Por Riffa
Feliz 2026, galera! Espero que o recesso de vocês tenha tido muito rock no fone e pouco tombo no asfalto. Eu aproveitei a pausa pra dar aquele trato nos rolamentos, mas confesso que o pé já tava coçando pra voltar pro drop. E não é que o ano mal começou e a gente já recebeu um solo de guitarra épico em forma de notícia?
Meu irmão mais velho sempre dizia: “Se a banda principal cancela o show na gringa, a gente traz o festival pro quintal de casa e faz um barulho ainda maior”. E é exatamente isso que vai rolar.
Todo mundo ficou naquele silêncio tenso quando soube que o Campeonato Mundial, que deveria ter rolado em Washington, foi cancelado. Parecia que o circuito ia ficar sem o seu gran finale. Mas o skate é resistência, e São Paulo provou que não amarela.
Se em dezembro a Rayssa Leal já mostrou que é a dona da lixa ao conquistar o tetracampeonato, imagina o que vai ser esse Mundial.
A Tropa Brasileira: Rayssa chega com o status de lenda viva, mas a gente ainda tem nomes como Pâmela Rosa e Giovanni Vianna prontos pra quebrar tudo.- O Invasão Japonesa: As medalhistas olímpicas Coco Yoshizawa e Liz Akama certamente virão com sangue nos olhos para tentar retomar o topo.
- O Clima: Se 10 mil pessoas fizeram o Ibirapuera tremer no Super Crown, em março a gente vai precisar de um sismógrafo.
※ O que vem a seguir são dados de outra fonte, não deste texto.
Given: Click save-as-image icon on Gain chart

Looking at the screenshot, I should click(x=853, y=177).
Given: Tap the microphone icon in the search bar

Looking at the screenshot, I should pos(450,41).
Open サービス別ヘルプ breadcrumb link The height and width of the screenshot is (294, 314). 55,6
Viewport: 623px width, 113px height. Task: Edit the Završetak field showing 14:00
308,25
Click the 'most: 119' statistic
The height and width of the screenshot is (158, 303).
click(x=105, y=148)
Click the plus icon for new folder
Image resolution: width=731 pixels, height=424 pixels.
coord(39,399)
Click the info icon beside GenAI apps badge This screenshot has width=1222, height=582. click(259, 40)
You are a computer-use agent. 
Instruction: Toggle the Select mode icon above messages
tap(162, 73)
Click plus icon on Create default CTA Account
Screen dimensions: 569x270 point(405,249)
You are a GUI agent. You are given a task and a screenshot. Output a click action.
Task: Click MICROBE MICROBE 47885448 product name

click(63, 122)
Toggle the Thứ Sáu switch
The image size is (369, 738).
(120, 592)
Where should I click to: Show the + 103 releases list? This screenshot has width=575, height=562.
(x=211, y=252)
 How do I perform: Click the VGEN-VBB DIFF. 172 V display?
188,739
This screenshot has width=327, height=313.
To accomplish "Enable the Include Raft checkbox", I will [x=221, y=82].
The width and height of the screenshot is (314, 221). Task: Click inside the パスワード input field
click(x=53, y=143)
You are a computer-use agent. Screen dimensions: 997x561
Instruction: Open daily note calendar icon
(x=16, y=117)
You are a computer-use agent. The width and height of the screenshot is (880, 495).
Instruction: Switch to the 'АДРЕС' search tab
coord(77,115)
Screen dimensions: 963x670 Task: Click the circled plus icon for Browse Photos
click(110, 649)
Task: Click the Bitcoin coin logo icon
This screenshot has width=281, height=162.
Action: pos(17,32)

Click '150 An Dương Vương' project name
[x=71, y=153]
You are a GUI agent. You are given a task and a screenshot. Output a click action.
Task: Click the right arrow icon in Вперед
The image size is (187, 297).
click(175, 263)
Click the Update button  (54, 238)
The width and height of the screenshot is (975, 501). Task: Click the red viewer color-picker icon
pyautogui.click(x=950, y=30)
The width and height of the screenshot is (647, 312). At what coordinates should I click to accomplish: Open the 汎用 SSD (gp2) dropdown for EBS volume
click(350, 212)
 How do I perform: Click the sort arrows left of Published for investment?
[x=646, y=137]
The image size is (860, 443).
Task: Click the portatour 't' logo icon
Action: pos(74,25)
Ter um Mundial aqui, logo no começo do ano, é o combustível que a gente precisava. É a prova de que o Brasil não é só um coadjuvante; a gente é o produtor, o vocalista e o guitarrista solo dessa cena. Enquanto Washington deu pra trás, São Paulo abriu os braços pra elite do skate.
Então, já vai preparando o kit. Março vai ser o mês de ver a história sendo escrita de novo, manobra por manobra, com aquele cheiro de borracha queimada e o som das rodinhas estalando no concreto.
A gente se vê na grade. Porque se o mundo quer ver skate de verdade, ele tem que vir pra cá.
O drop agora é mundial. E a rua, como sempre, é nossa.